A new tech lead should not swap out any tech until they’ve been working on the team for two to three months. There’s too much context to understand. The new tech lead needs to learn empathy for the team and the codebase. The team and tech lead need to build trust and a rhythm. Better decisions will be made with an initial pause.
The typical means of swapping out new tech (outside the absurdity of long-lived branches) is to utilize Branch by Abstraction:
- An abstraction is placed in front of component X.
- Component Y is introduced as a replacement for X
- The abstraction routes intelligently between X & Y while…

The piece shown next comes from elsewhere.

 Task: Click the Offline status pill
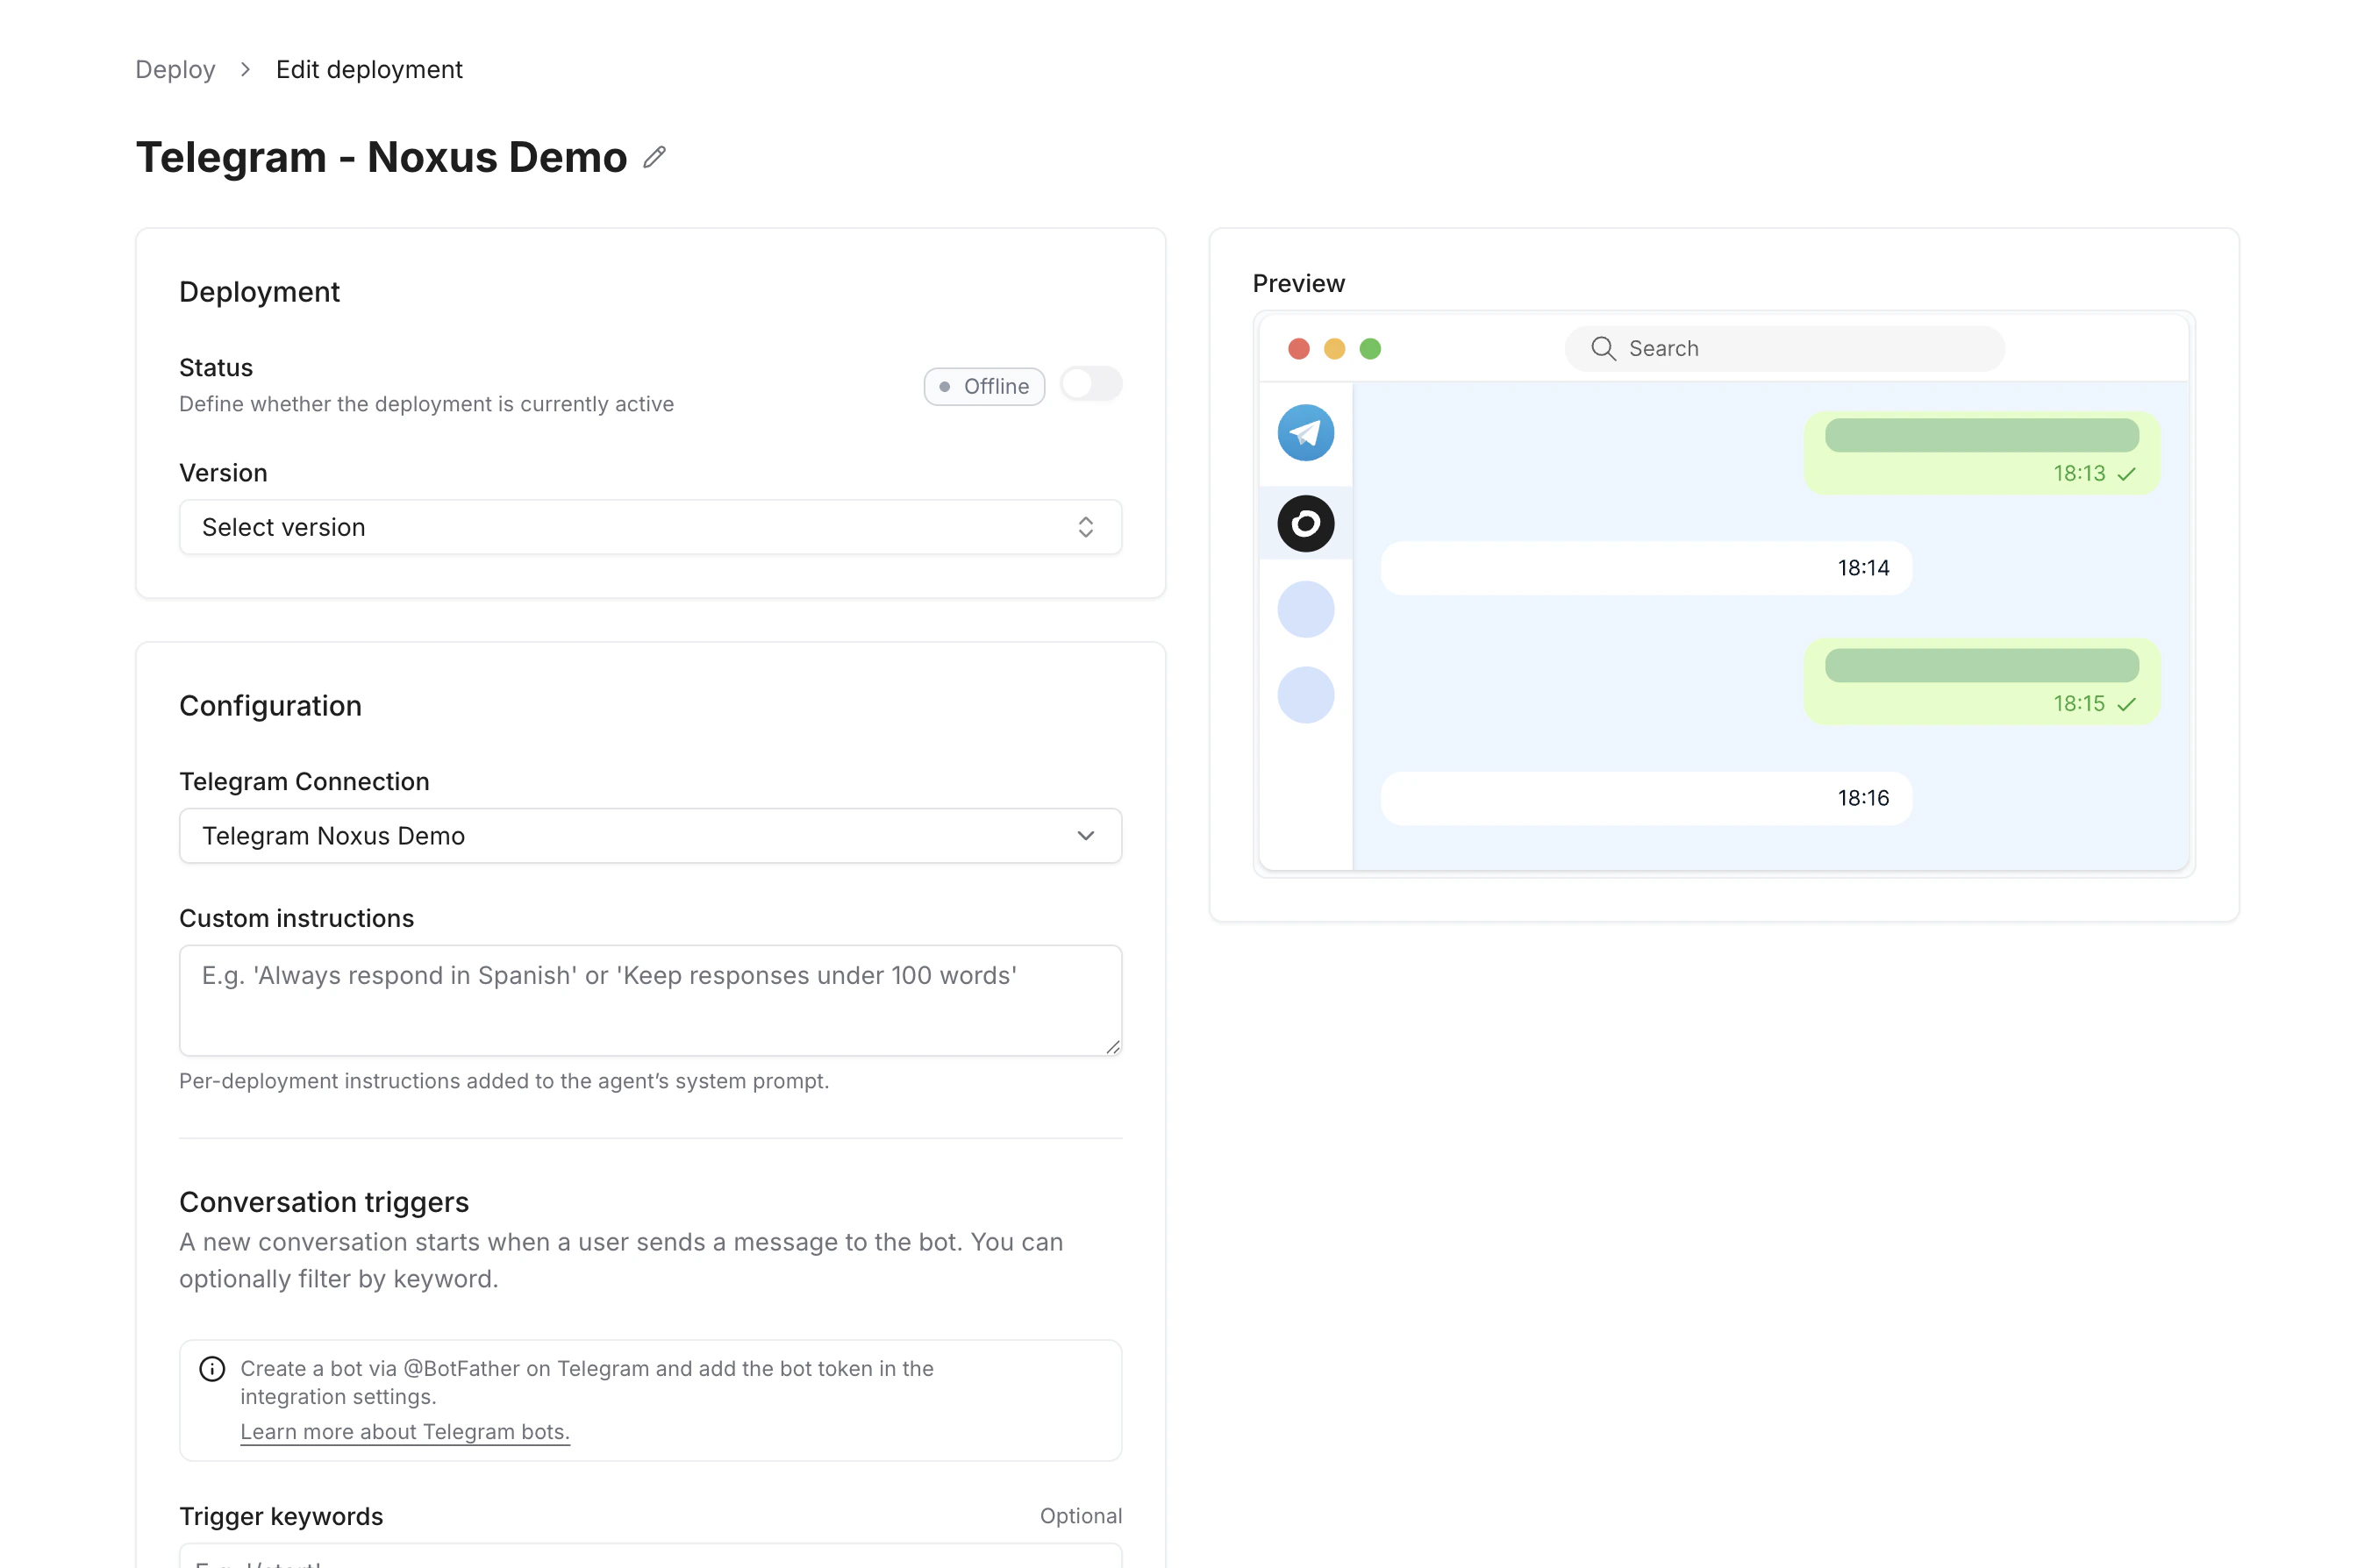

- X is gradually made obsolete
- X is removed; the abstraction is maybe removed
I have many times seen this process fail to complete due to discovering how difficult it is to remove that final 20% of the old component. I cannot stress enough how painful it is to drag around multiple ways of doing things year after year. It slows everything down and is demoralizing. Branch by Abstraction is a great pattern. It’s the only way I’d do this sort of component swapping. But it needs to be accompanied by the team's complete commitment to eliminate the old component within a specified timebox.
Technical debt can kill you
Just because we talk about technical debt more than we used to does not provide any guarantee that it will be paid down. Perversely, maintaining a backlog of technical debt makes it easy to never pay it down. It’s too easy for a manger to say “It’s OK to hold off on that. We’ve got this other pressing need over here. It’s logged. We can come back to it.” And in that moment, it’s probably a sound decision. But those pressing needs never go away. Urgent lists only grow longer.

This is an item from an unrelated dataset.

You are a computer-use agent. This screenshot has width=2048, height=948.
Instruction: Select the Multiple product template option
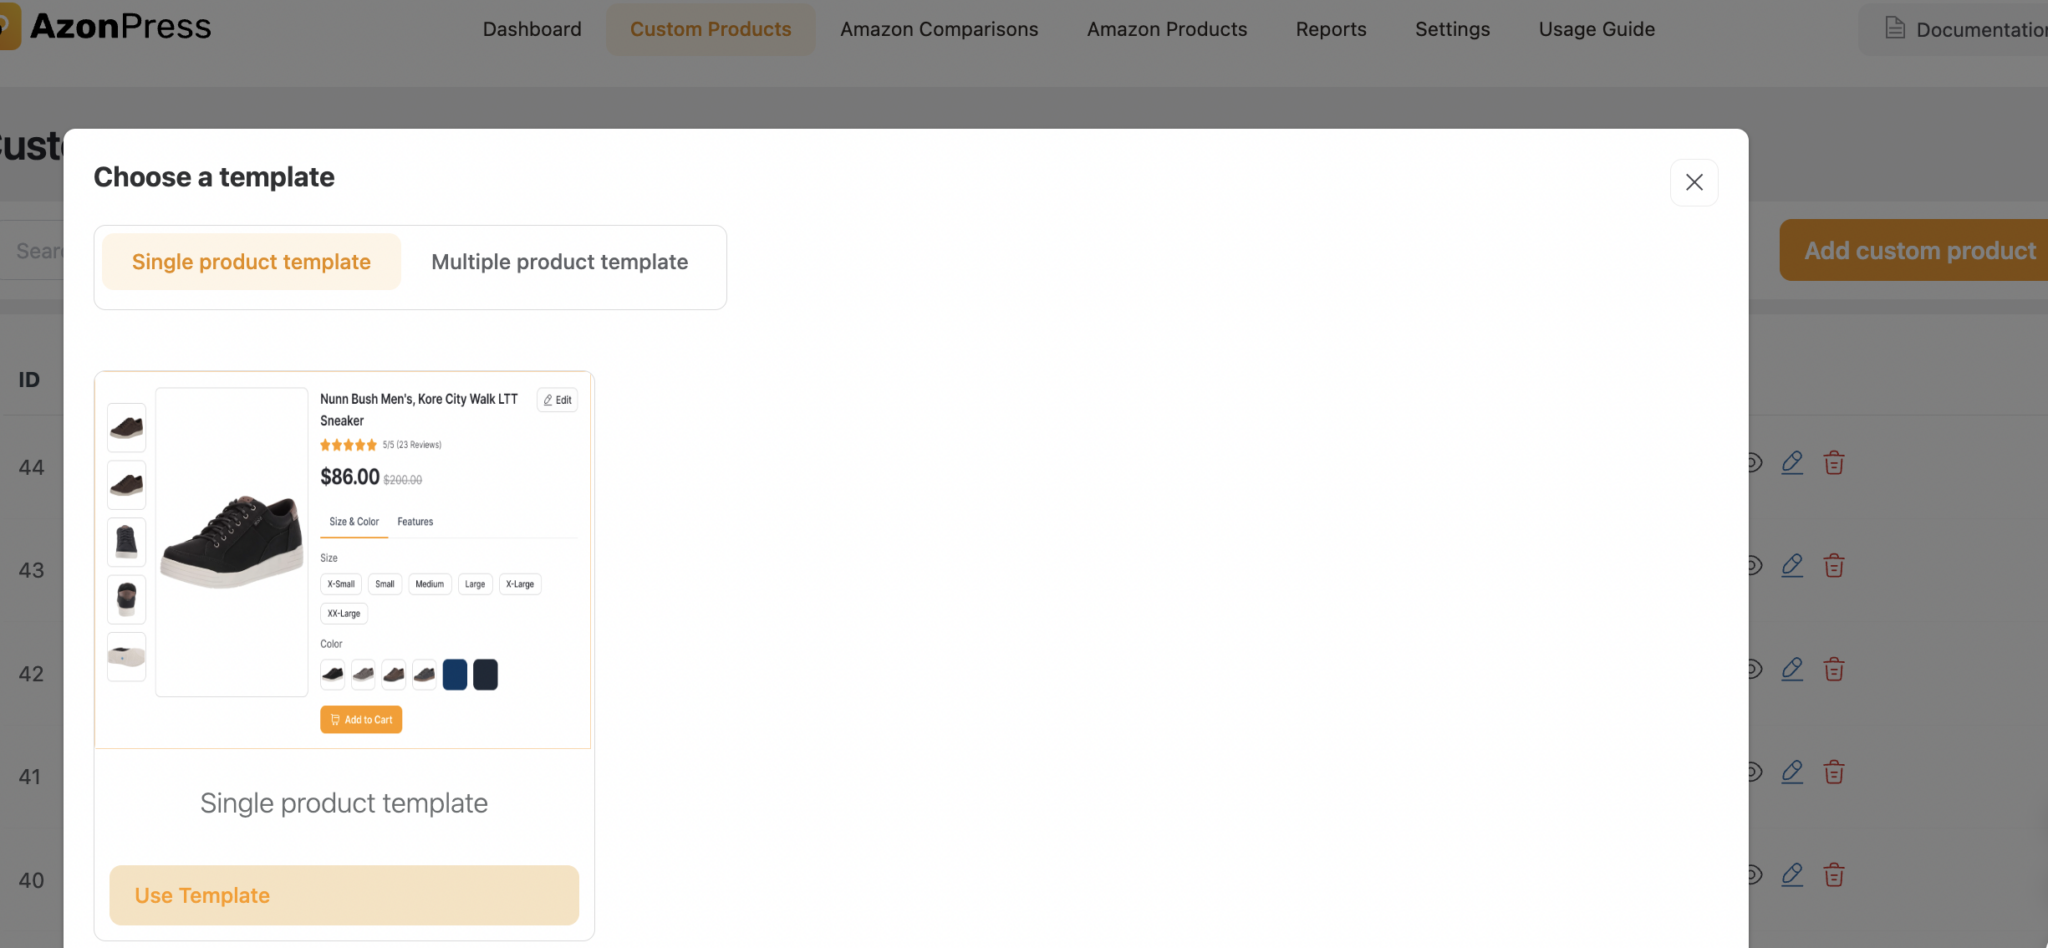[x=559, y=261]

And the situation get worse. My experience is that there is a point when the technical debt backlog grows so onerous that the team will give up on wanting to pay it off. The team will feel hopeless. The developers cannot achieve flow. The business isn’t getting new value. I have a few thoughts on how to avoid insurmountable technical debt.
A good development team won’t play the same technical debt card over and over again. When a team realizes it’s playing the same type of technical debt card repeatedly, it must bring the pain forward and quickly assume that work into its normal everyday way of working.

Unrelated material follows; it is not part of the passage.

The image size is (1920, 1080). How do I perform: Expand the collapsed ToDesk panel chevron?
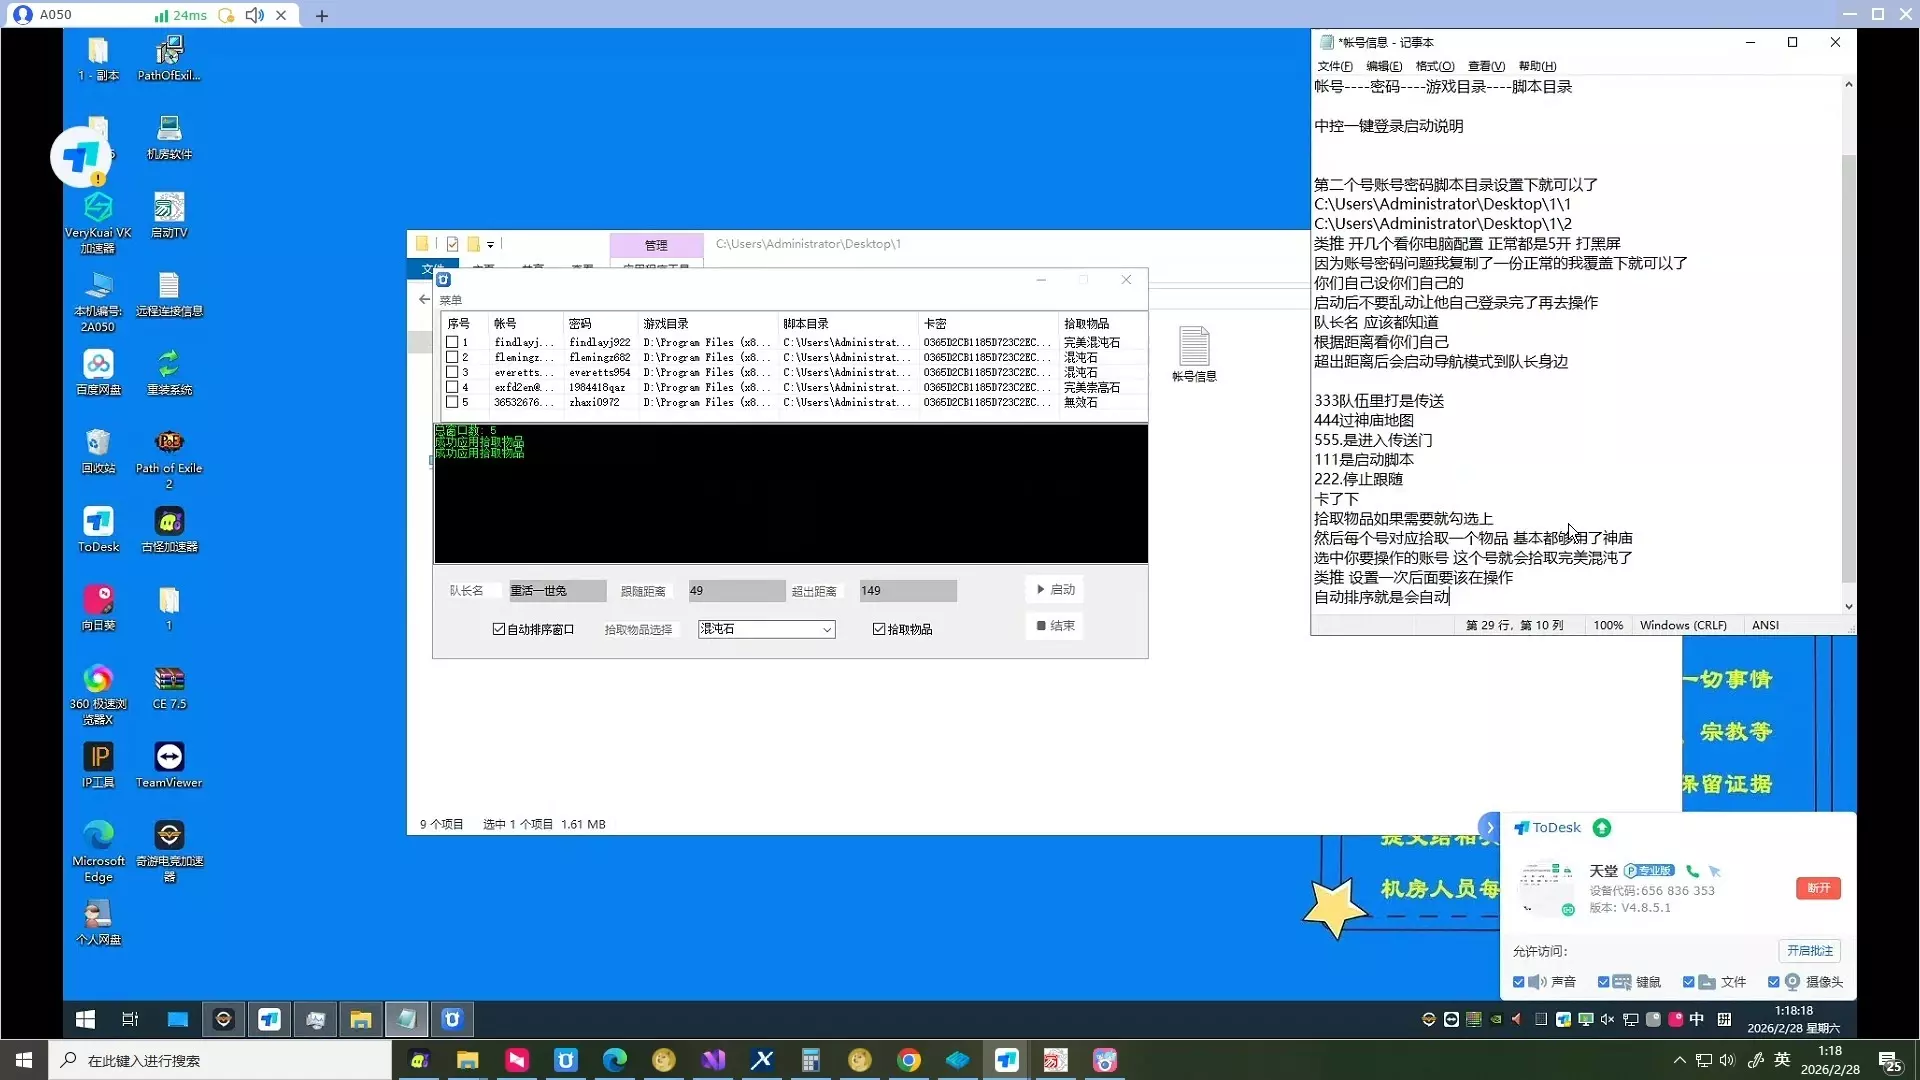click(1490, 827)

My colleague Badri suggests that a team must agree to take on debt collectively. No one individual has the right to make the codebase worse while signing up the entire team to fix it later.
Most importantly, technical leaders and product leaders need to trust each other. Neither side should be able to play the “because I said so” card. Good technical leaders understand the priorities of the business. Good product managers value being able to deliver. Both sides need to talk about risks, costs, and benefits. If you can’t ship, your technical debt has converted into a business problem and that’s bad for everyone.
There’s obviously much more a team can do to write long-lived code: code for the reader, don’t be clever, and always think of your future colleagues to name a few. I’d love to hear what you think should be added to this list.